Assignment » Would you copy each line of the data below that has "Usbekistan"?

Records from a dataset
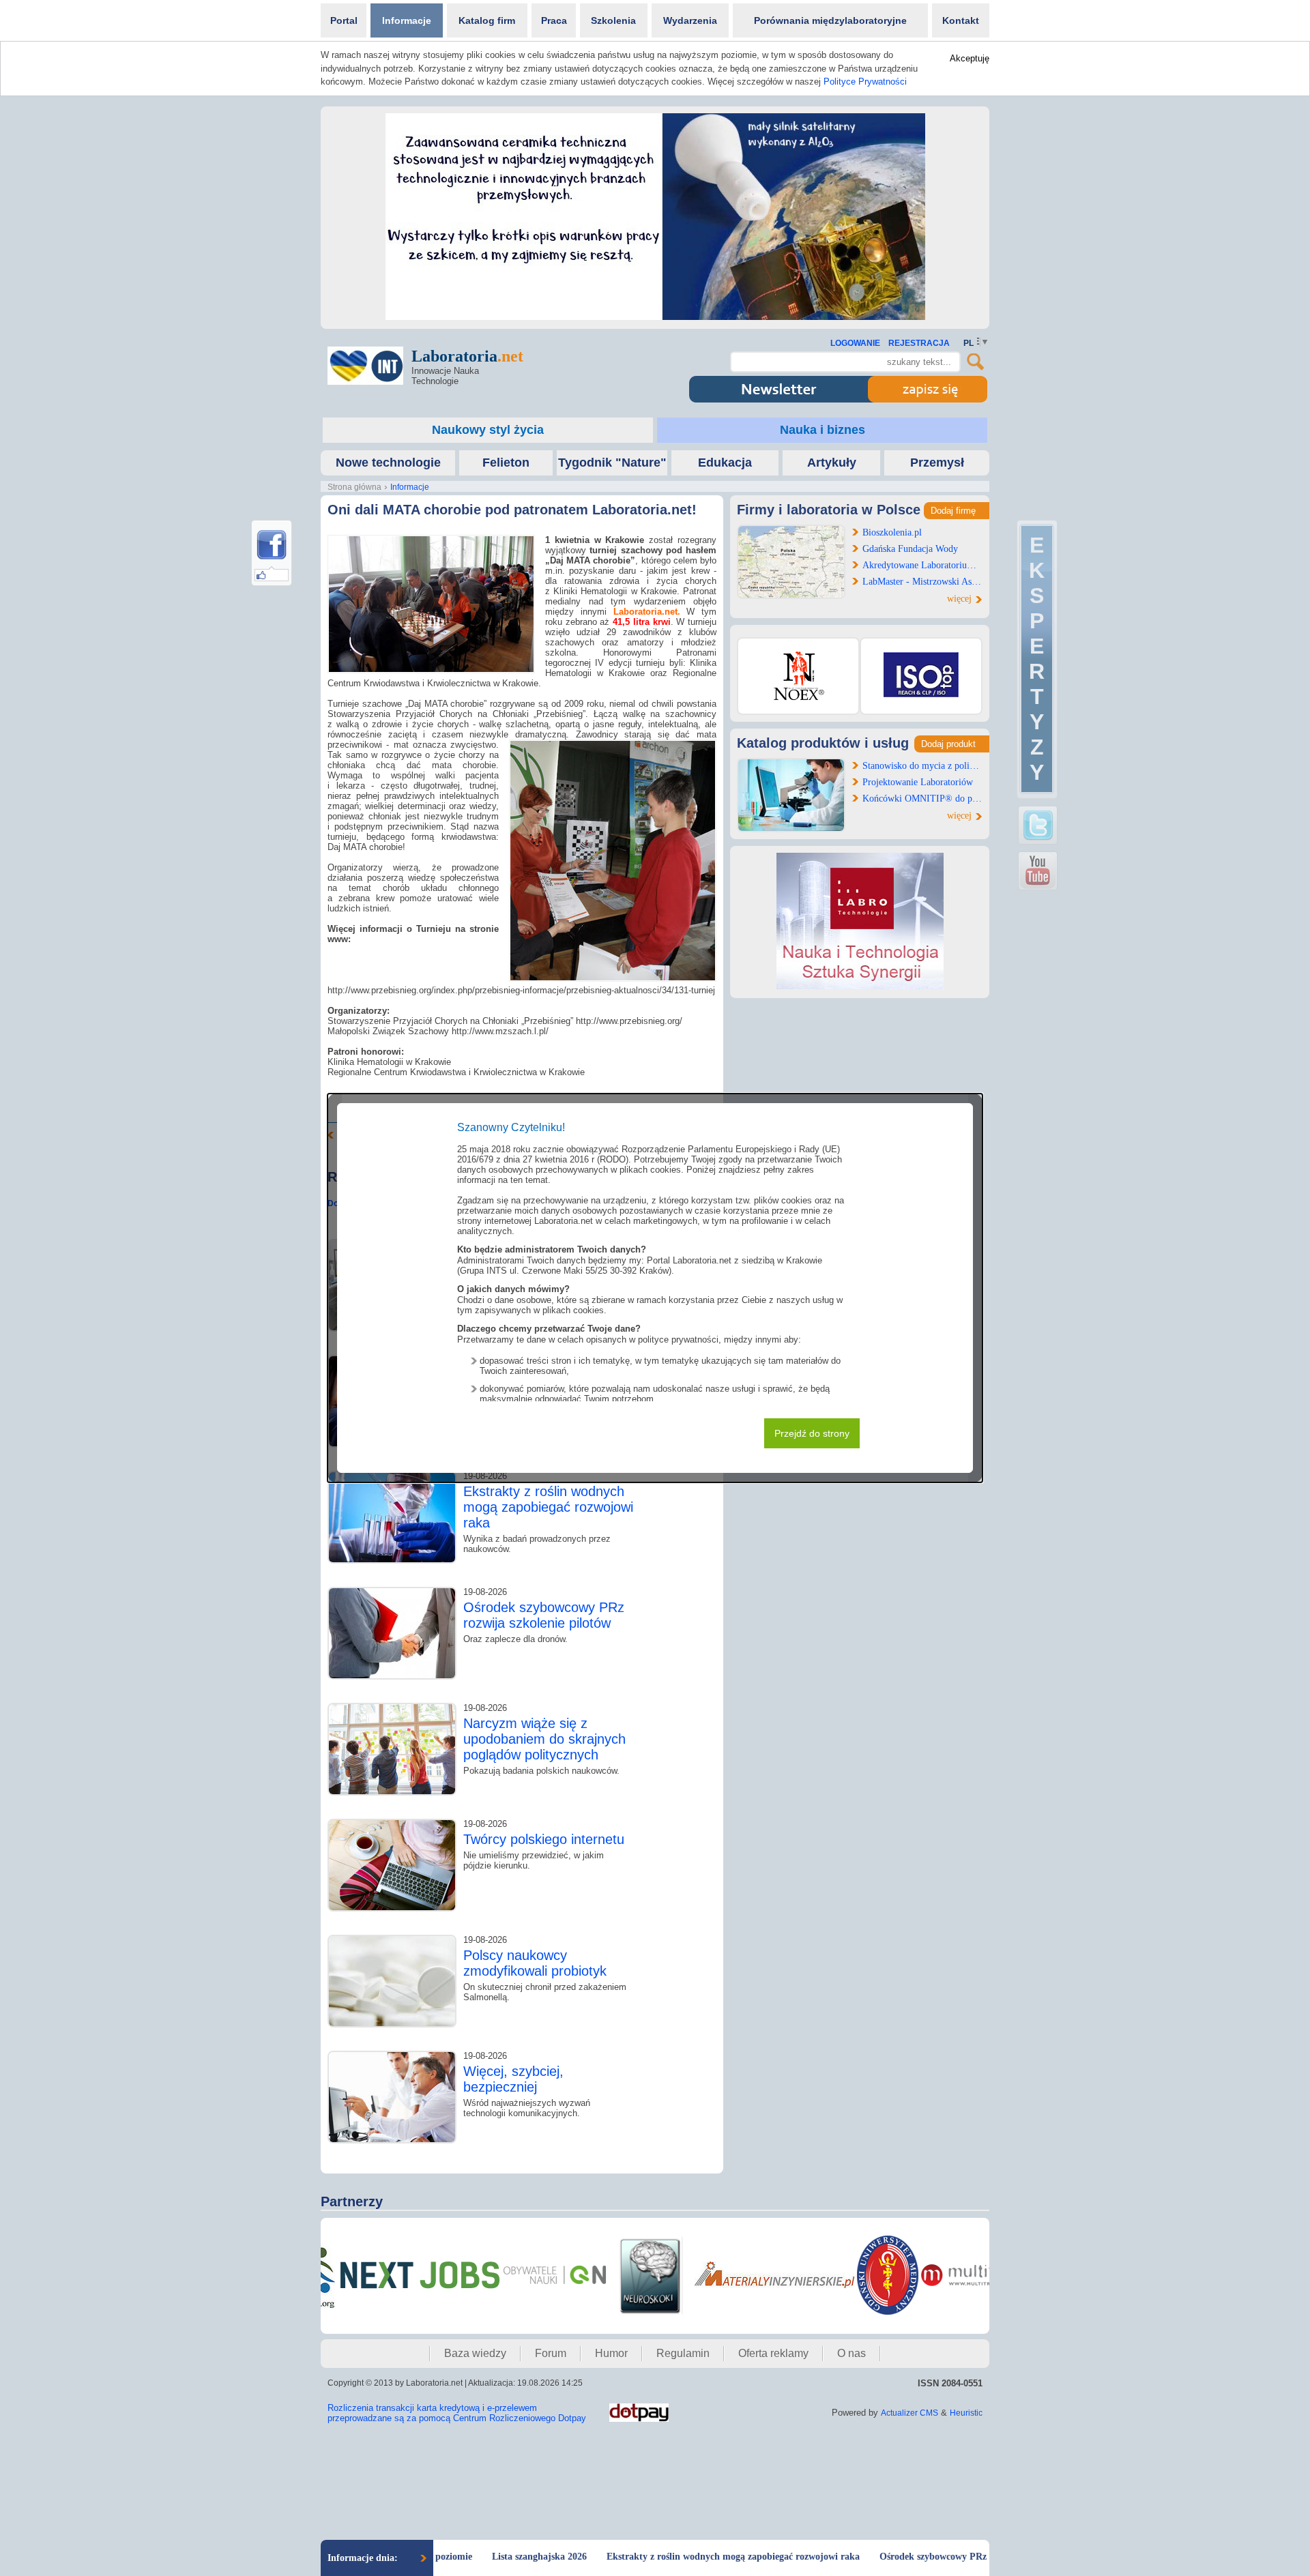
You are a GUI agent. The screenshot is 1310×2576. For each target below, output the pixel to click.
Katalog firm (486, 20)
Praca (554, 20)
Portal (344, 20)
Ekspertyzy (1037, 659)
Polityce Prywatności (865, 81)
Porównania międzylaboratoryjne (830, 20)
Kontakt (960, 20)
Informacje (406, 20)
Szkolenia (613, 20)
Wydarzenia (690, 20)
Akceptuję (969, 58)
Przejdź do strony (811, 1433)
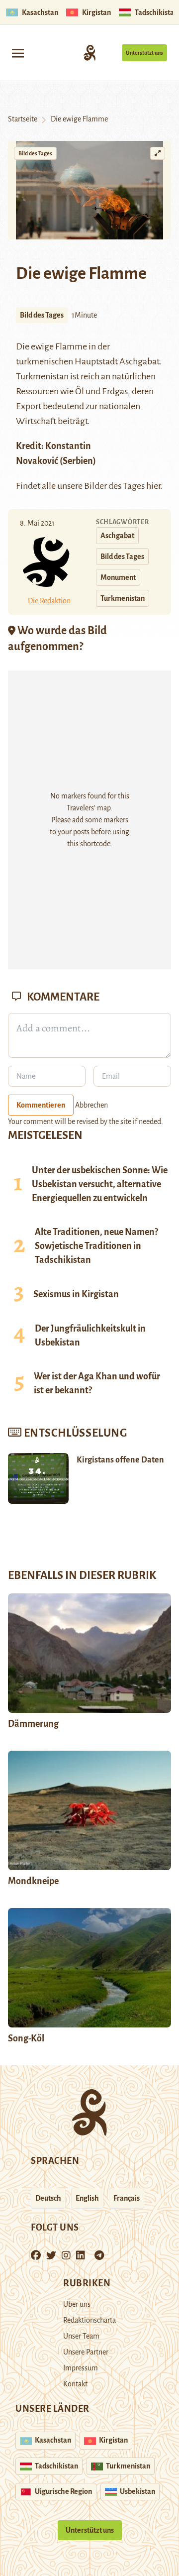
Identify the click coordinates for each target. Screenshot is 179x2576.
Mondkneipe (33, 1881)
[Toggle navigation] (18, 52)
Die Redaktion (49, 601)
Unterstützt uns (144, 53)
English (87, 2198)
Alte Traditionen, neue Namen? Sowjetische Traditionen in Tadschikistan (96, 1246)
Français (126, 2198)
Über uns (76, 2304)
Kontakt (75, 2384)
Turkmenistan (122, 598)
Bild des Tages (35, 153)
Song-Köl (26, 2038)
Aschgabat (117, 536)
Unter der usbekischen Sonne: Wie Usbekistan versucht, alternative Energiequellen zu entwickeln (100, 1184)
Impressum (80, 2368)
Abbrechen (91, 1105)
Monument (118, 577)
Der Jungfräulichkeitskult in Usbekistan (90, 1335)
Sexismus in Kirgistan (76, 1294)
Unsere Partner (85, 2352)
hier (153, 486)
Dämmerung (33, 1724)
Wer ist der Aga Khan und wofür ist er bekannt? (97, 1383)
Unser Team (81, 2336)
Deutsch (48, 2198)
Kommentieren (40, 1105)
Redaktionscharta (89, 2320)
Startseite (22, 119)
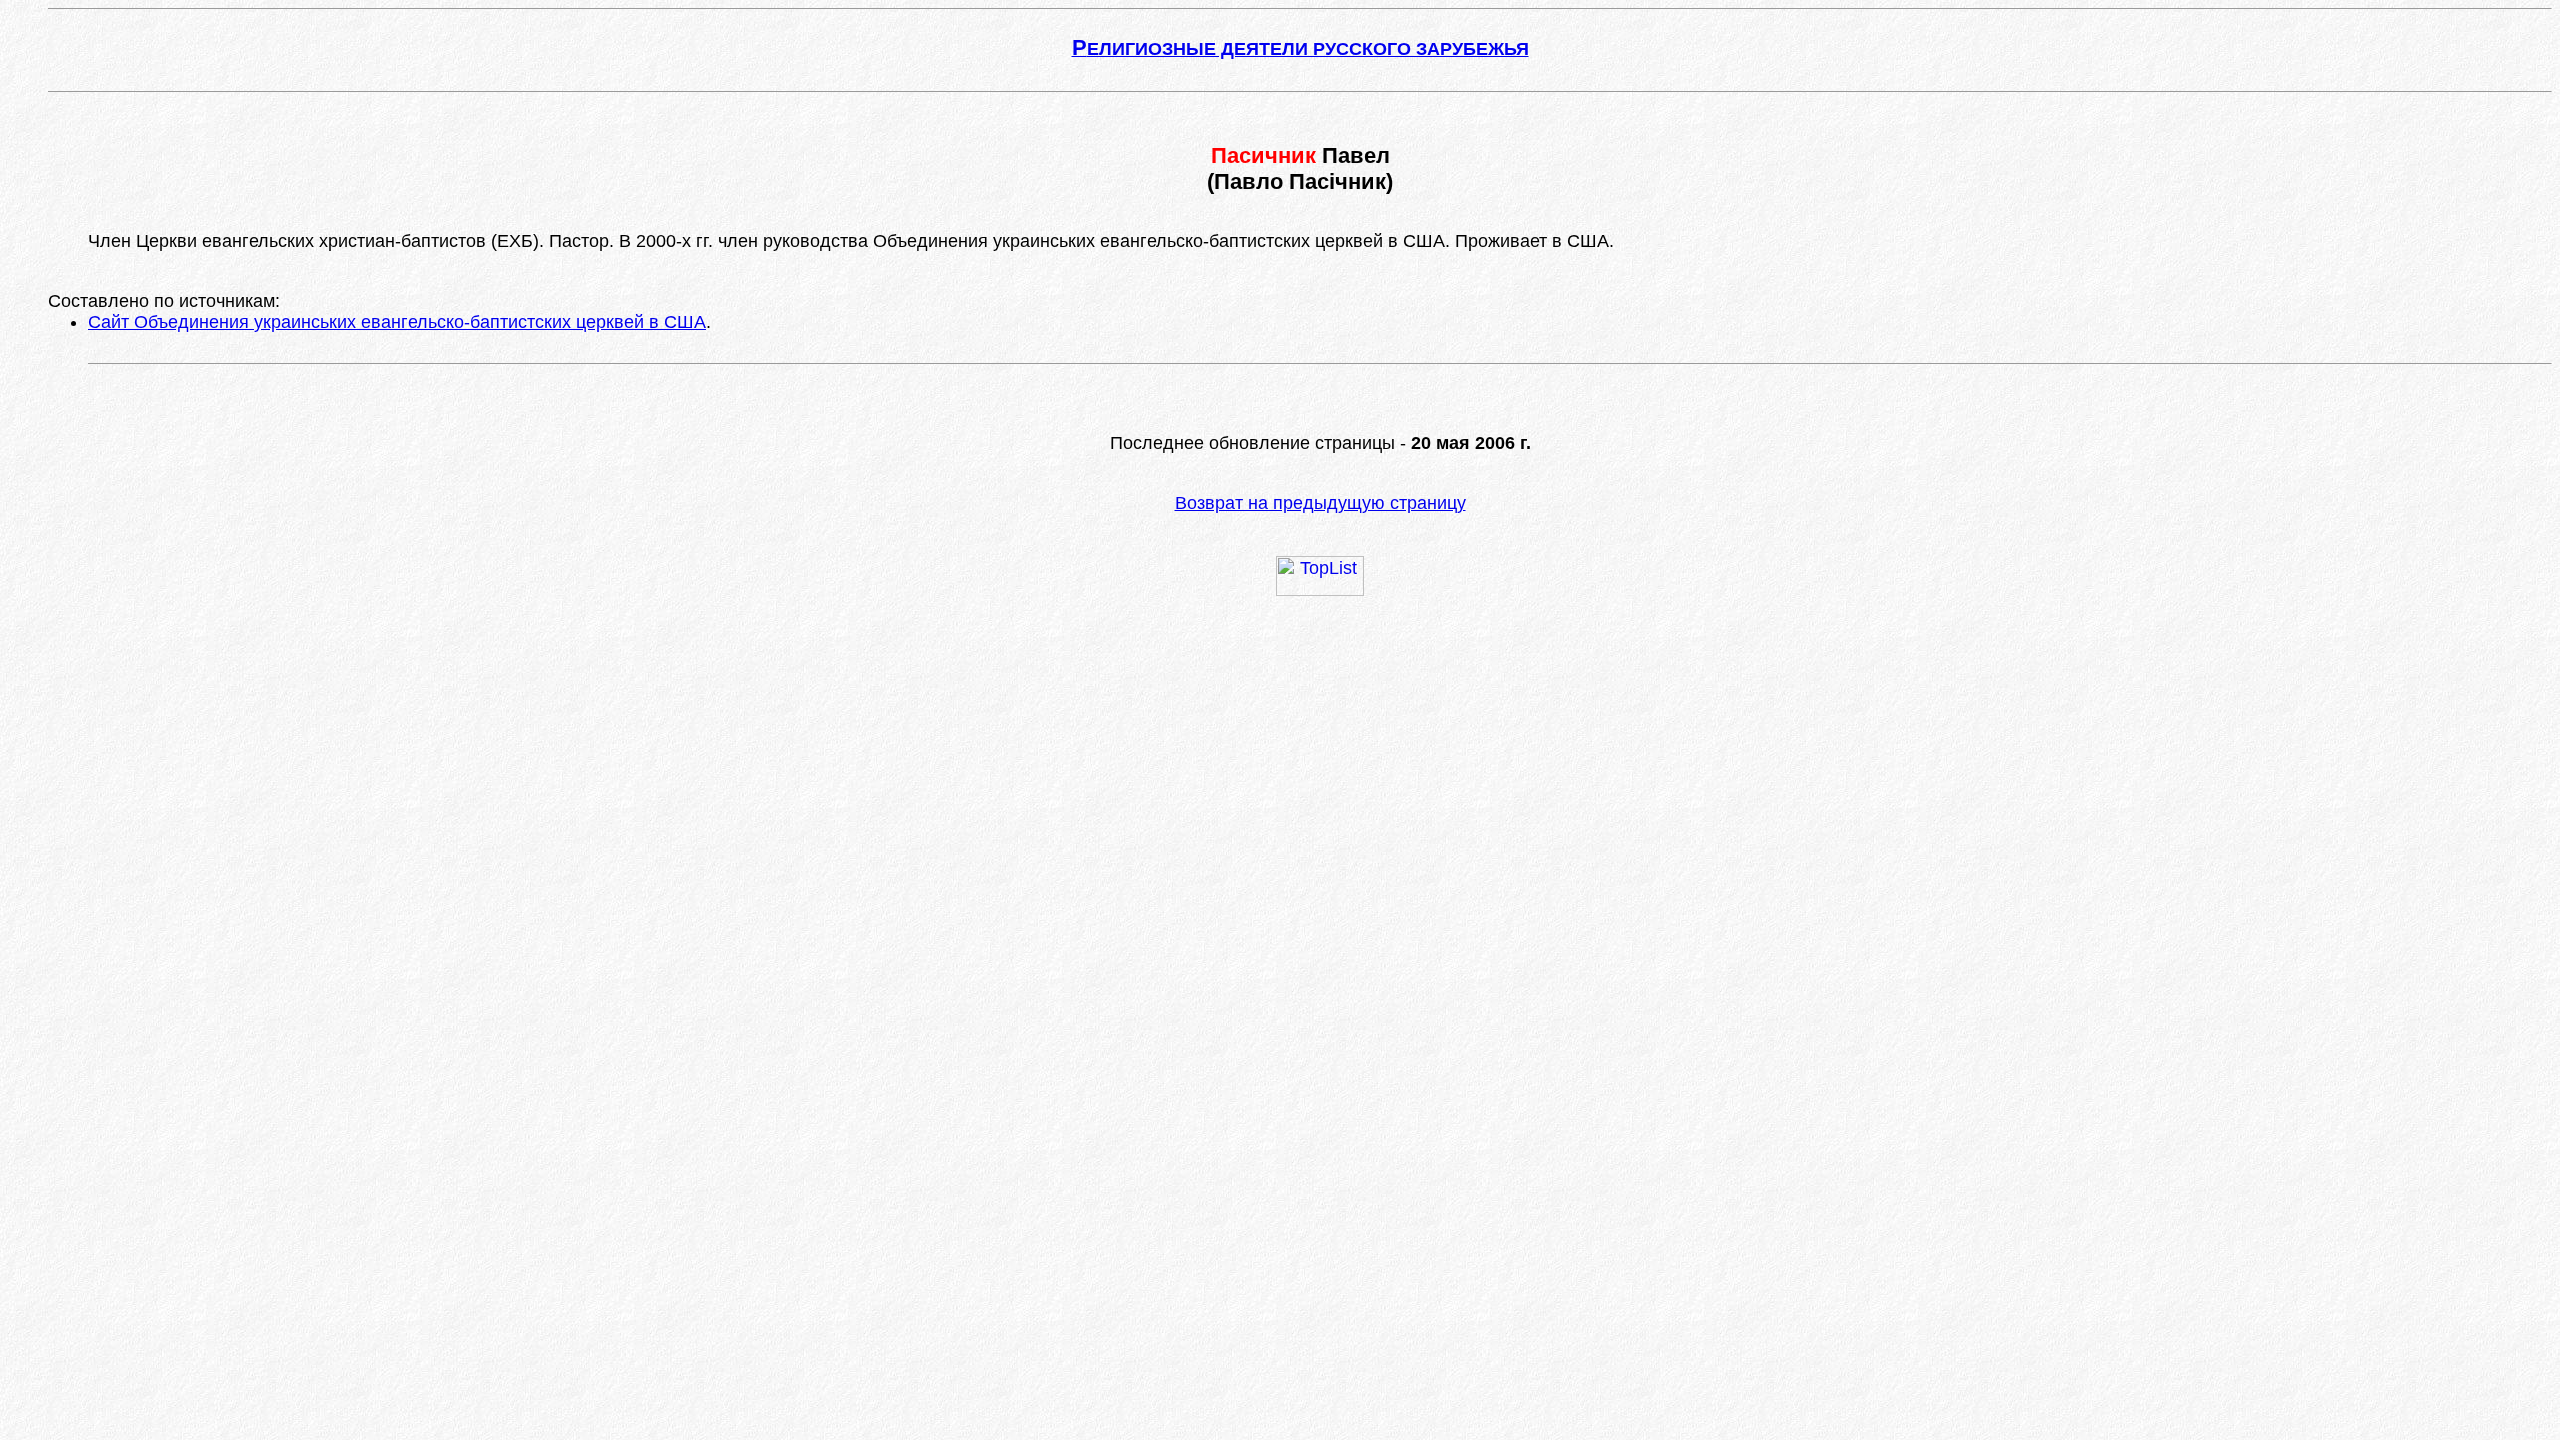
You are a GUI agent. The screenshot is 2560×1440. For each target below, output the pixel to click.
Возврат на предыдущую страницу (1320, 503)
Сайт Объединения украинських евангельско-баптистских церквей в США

The completed task »
Unter der usbekischen Sonne: Wie Usbekistan versucht, alternative Energiequellen zu entwickeln (100, 1184)
Der Jungfräulichkeitskult in Usbekistan (90, 1335)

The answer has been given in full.